Performance — edf-omp¶
edf vs. edf-omp¶
Both binaries are compiled from the same source with the same flags
(gfortran -fopenmp -fbounds-check -O). The only difference is in the link step:
edf |
edf-omp |
|
|---|---|---|
| Link | -static -static-libgcc + bundled .a files |
Dynamic system LAPACK/BLAS |
| OpenMP | Compiled in but non-functional | Active |
| Portability | Self-contained, no runtime deps | Requires system LAPACK/BLAS + libgomp |
| Threading | Always single-core | Multi-core via OMP_NUM_THREADS |
The Makefile comment (lines 4–5) explains the reason: with -static -static-libgcc the
OpenMP runtime library (libgomp) is linked statically in a way that prevents the
user-level !$omp directives from running multi-threaded. Only edf-omp (dynamic link)
activates threading.
Building edf-omp¶
make clean && make edf-omp
Requires system LAPACK and BLAS at /usr/lib/x86_64-linux-gnu/{lapack,blas}/liblapack.a
and libblas.a. See Installation for prerequisites.
Setting the thread count¶
OMP_NUM_THREADS=8 ./edf-omp < input.edfinp > output.edfout
Set OMP_NUM_THREADS to the number of physical cores (not hyperthreads) for
compute-bound workloads. Hyperthreading rarely helps for floating-point-heavy loops.
To check the thread count being used, look at the timer section at the end of the output:
the _linearsys and _splitedf timers reflect wall time for the parallel regions.
What is parallelized¶
The !$omp parallel directives in binedf.f (the 2-group binomial recurrence engine)
create three parallel regions:
| Region | binedf.f line | Schedule | Parallelizes |
|---|---|---|---|
Alpha _linearsys |
649 | dynamic,4 |
Loop over alpha spin-configs (triangular; npa iterations) |
Beta _linearsys |
804 | dynamic,4 |
Loop over beta spin-configs (triangular; npb iterations) |
_splitedf |
938 | dynamic,1 |
Outer loop over alpha config pairs (m1=1,npa) |
When does this help?
The binedf.f engine is used automatically when ngroup = 2 (the two-group case)
unless the RECUR keyword forces it also for larger systems.
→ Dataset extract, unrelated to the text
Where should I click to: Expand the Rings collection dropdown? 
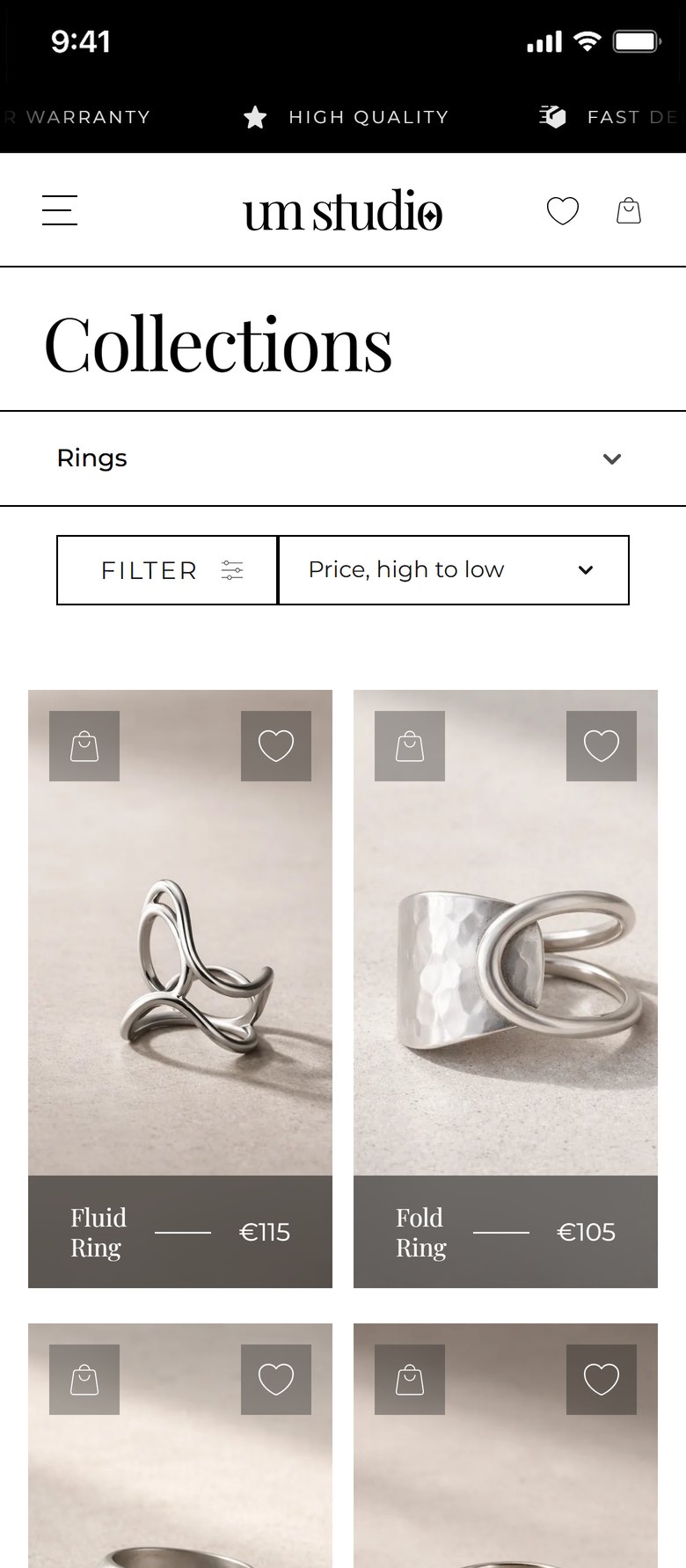343,458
For ngroup > 2, the
other engine files (calcedfd.f, rcalcedf.f, xcalcedf.f, etc.) handle the
computation; these are not yet parallelized.
Expected speedup (2-group case):
- Near-linear for large CASSCF wavefunctions with many determinants (large
npa,npb). - Modest for small single-determinant systems where overhead dominates.
- The
_linearsysregions useschedule(dynamic,4)to handle the triangular loop imbalance. The_splitedfregion usesschedule(dynamic,1)because inner loop costs vary with configuration pair.
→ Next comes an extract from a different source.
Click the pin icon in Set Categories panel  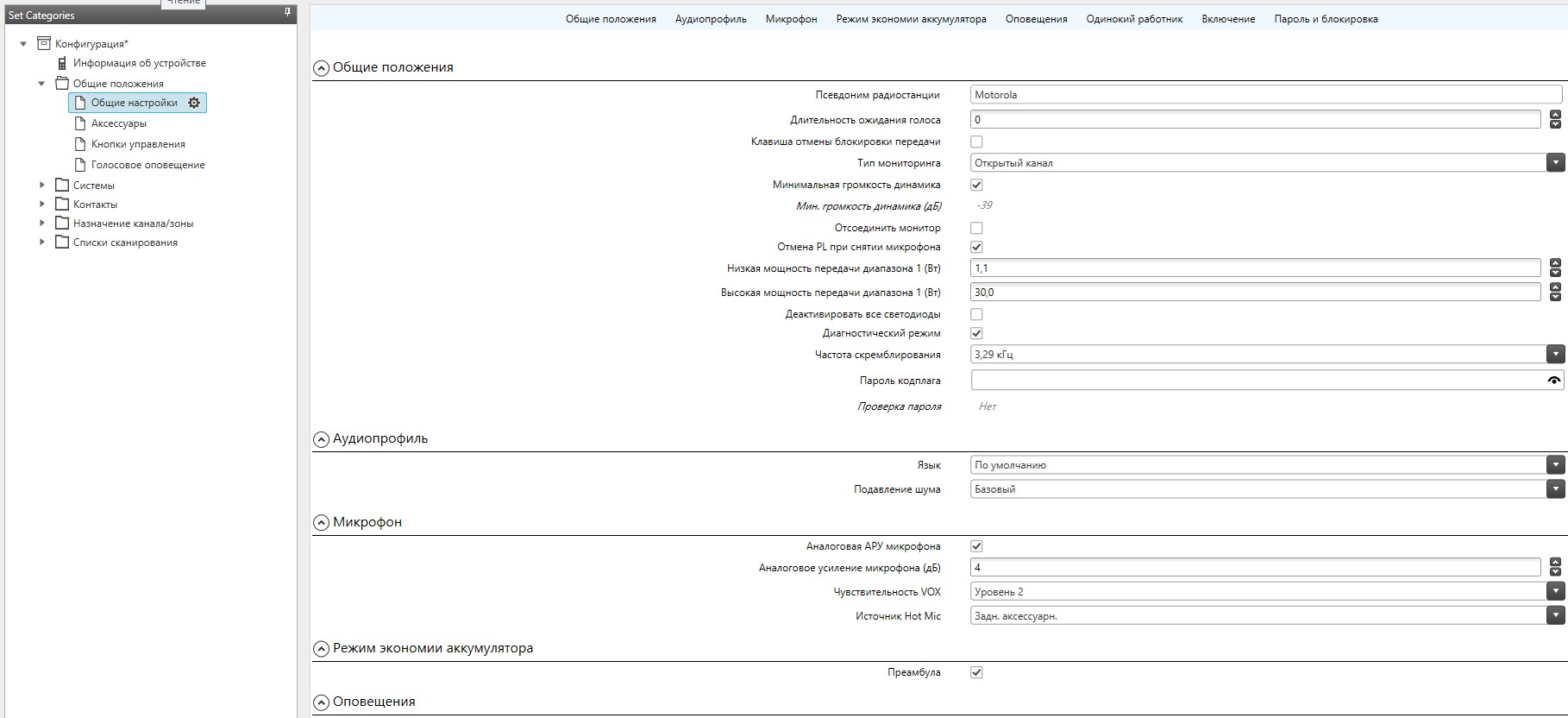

Over-subscription warning¶
If the system BLAS (OpenBLAS, MKL) is compiled with internal threading, each of the N OpenMP threads may spawn M BLAS threads, giving N×M system threads on a machine with N cores. This severely degrades performance.
To prevent over-subscription when using edf-omp:
export OPENBLAS_NUM_THREADS=1 # for OpenBLAS
export MKL_NUM_THREADS=1 # for Intel MKL
export BLIS_NUM_THREADS=1 # for BLIS
Check which BLAS is installed:
ls -la /usr/lib/x86_64-linux-gnu/blas/libblas.a
ldconfig -p | grep -E "openblas|lapack"
Practical recommendations¶
- Default:
OMP_NUM_THREADS= number of physical cores. Check withnproc --all. - Large CASSCF runs (
ndets> 1000,ngroup = 2): full speedup from parallelism. - Single-determinant small systems: speedup may be modest;
edf-ompstill correct. - Many-group systems (
ngroup > 2): no speedup from threading — useedf(serial is faster due to no OpenMP overhead). - Cluster nodes: request one full node (all cores), set
OMP_NUM_THREADS=$SLURM_CPUS_ON_NODE.
Example: timed run on 1 vs. 4 threads¶
cd test/
time OMP_NUM_THREADS=1 ../edf-omp < cas-ch4.edfinp > /dev/null
time OMP_NUM_THREADS=4 ../edf-omp < cas-ch4.edfinp > /dev/null
Look at the _linearsys and _splitedf lines in the timer section to isolate the
contribution of the parallel regions.